Modern researchers differ in their use of the concept. S. Christopher Bennett and Alexander Kellner have concluded that Nyctosaurus was not a pteranodontid. In 1994 Bennett defined a clade Pteranodontidae, also including species of the Anhangueridae.[1] However, this definition has not been accepted by other workers. Alexander Kellner, for example, named several additional species for specimens previously classified as Pteranodon, and placed P. sternbergi in a distinct genus, Geosternbergia. Kellner re-defined Pteranodontidae as the most recent common ancestor of Pteranodon longiceps, Geosternbergia sternbergi and Dawndraco kanzai, and all of its descendants. This clade possibly includes the nyctosaurids.

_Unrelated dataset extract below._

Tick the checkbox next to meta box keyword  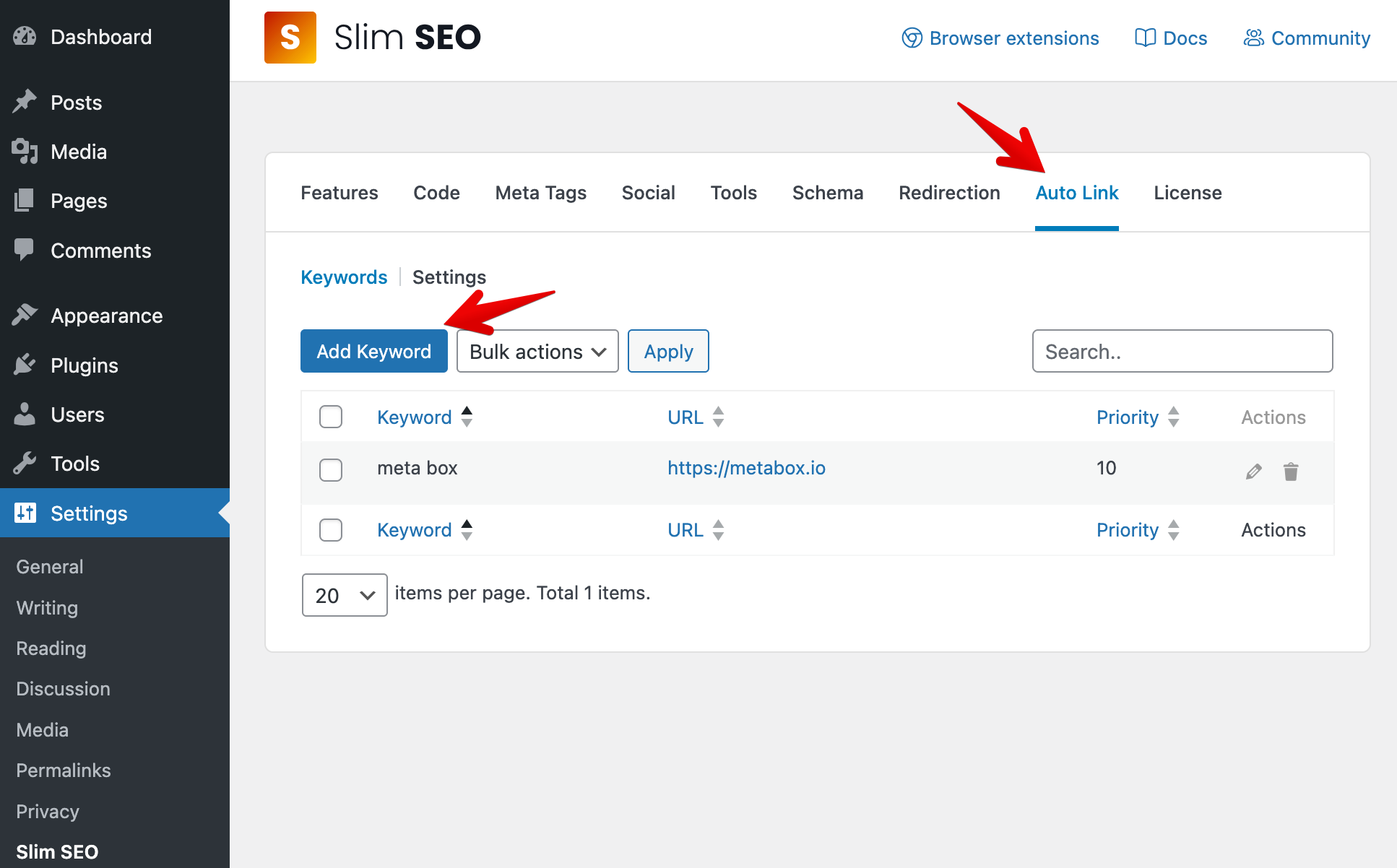coord(330,469)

Analyses by David Unwin did indicate a close relationship between Pteranodon and Nyctosaurus, and he used the name Pteranodontia for the clade containing both.

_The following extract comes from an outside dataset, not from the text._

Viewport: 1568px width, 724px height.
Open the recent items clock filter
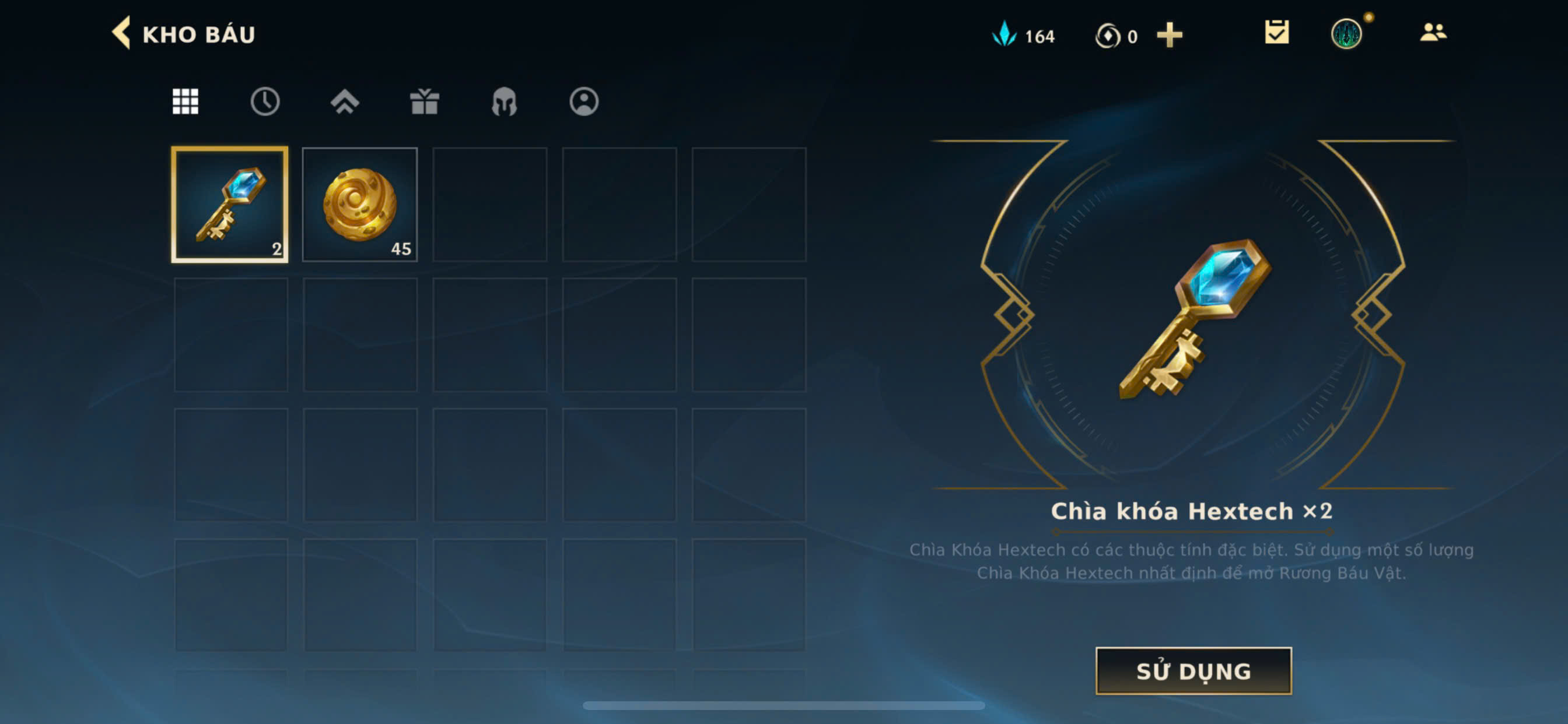click(265, 101)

Pteranodontids are primarily known from the Coniacian to Campanian stages of the Cretaceous in North America and Japan.[2]However, potential Maastrichtian remains have been identified from several other locations,[3][4] being actually rather common in the Maastrichtian of the Tethys Sea.[5] Additionally, later phylogenetic studies imply that they represent a ghost lineage dating much earlier in the Cretaceous.[6]
References
- ↑ Bennett, S. C. (1994). "Taxonomy and systematics of the Late Cretaceous pterosaur Pteranodon (Pterosauria, Pterodactyloidea)", Occasional Papers of the Museum of Natural History, University of Kansas, Lawrence, 169: 1-70
- ↑ Alexander W.A. Kellnera, Fabiana R. Costab, Xiaolin Wangc & Xin Cheng, Redescription of the first pterosaur remains from Japan: the largest flying reptile from Asia, Volume 28, Issue 1-2, 2016 Special Issue: Contributions to vertebrate palaeontology in honour of Yukimitsu Tomida, DOI:10.1080/08912963.2015.1028929
- ↑ Barrett, P. M., Butler, R. J., Edwards, N. P., & Milner, A. R. (2008). Pterosaur distribution in time and space: an atlas. Zitteliana: 61-107.

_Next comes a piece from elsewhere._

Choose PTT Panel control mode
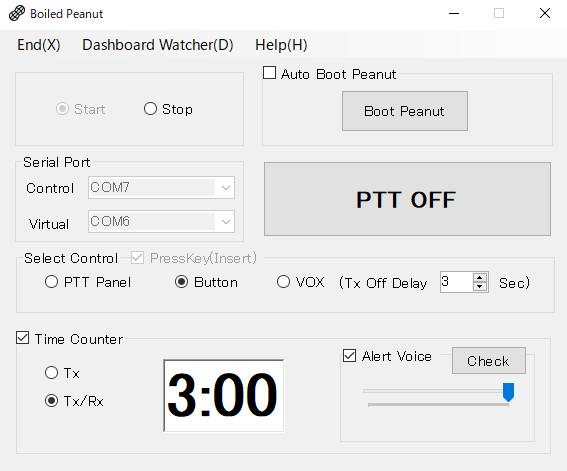 click(51, 282)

- ↑ Federico L. Agnolin and David Varricchio (2012). "Systematic reinterpretation of Piksi barbarulna Varricchio, 2002 from the Two Medicine Formation (Upper Cretaceous) of Western USA (Montana) as a pterosaur rather than a bird". Geodiversitas. 34 (4): 883–894. doi:10.5252/g2012n4a10.
- ↑ http://svpca.org/years/2016_liverpool/Abstract%20Bookv3.pdf
- ↑ Andres, B.; Myers, T. S. (2013). "Lone Star Pterosaurs". Earth and Environmental Science Transactions of the Royal Society of Edinburgh: 1. doi:10.1017/S1755691013000303.